DIFFERENTIATION-INDUCED ENHANCEMENT OF THE ABILITY OF CULTURED HUMAN KERATINOCYTES TO SUPPRESS OXIDATIVE STRESS

Human keratinocytes in culture were harvested at different stages of differentiation. Both the level of antioxidants and the response of cells to oxidative stress were measured as a function of growth and differentiation. As the keratinocyte cultures became confluent and began to differentiate, the cellular levels of glutathione, glutathione peroxidase, glutathione S transferase, and glucose-6-phosphate dehydrogenase increased.
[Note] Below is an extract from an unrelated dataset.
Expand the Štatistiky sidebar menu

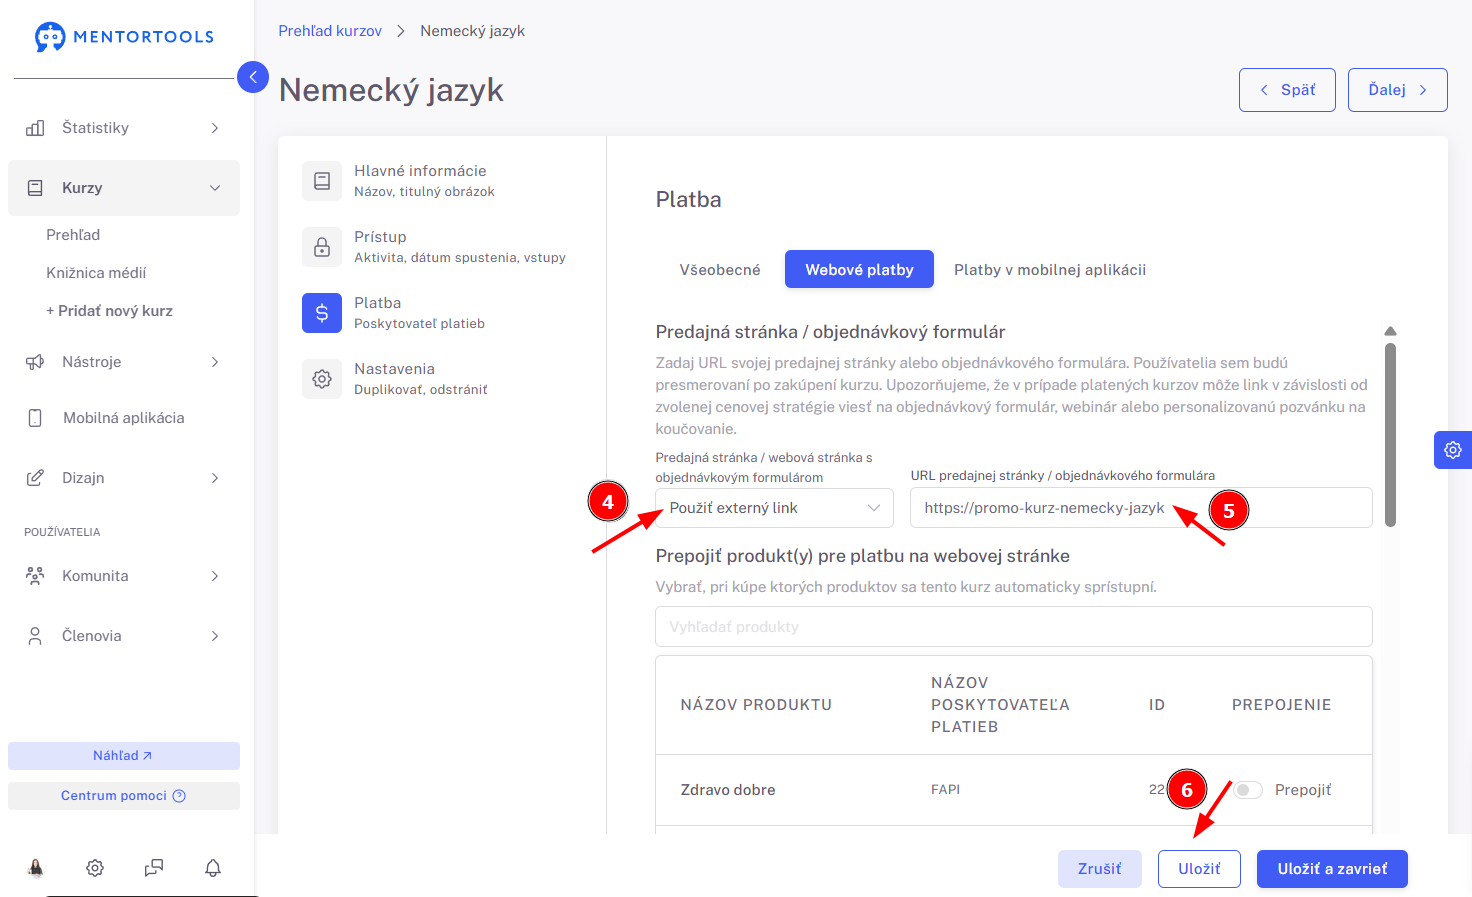(124, 128)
This higher level of antioxidants was maintained until the cells began to lose viability, Further, as the keratinocyte cultures began to differentiate, they became more resistant to the toxic effect of cumene hydroperoxide in terms of both of the rate of loss of cell mass and total glutathione and of the rate of decline in the activity of oxidation-sensitive enzymes, To determine how tightly the observed effects are linked to the calcium-dependent aspects of differentiation and to rule out effects related to time in culture, the cells were switched from 1.2 mM Ca++ to 0.03 mM Ca++ to suppress Ca++-dependent differentiation. After 4 d, these cells were then treated with 0.5 mM cumene hydroperoxide. The switch to 0.03 mM Ca++ blocked the normal increases in both glutathione peroxidase and glucose-6-phosphate dehydrogenase activities. Further, cells in 0.03 mM Ca++ had reduced resistance to cumene hydroperozide relative to cells cultured for the same length of time in 1.2 mM Ca++. This indicates that there is a differentiation-associated, Ca++-specific increase in both the level of antioxidants and in tolerance to organic hydropepoxides.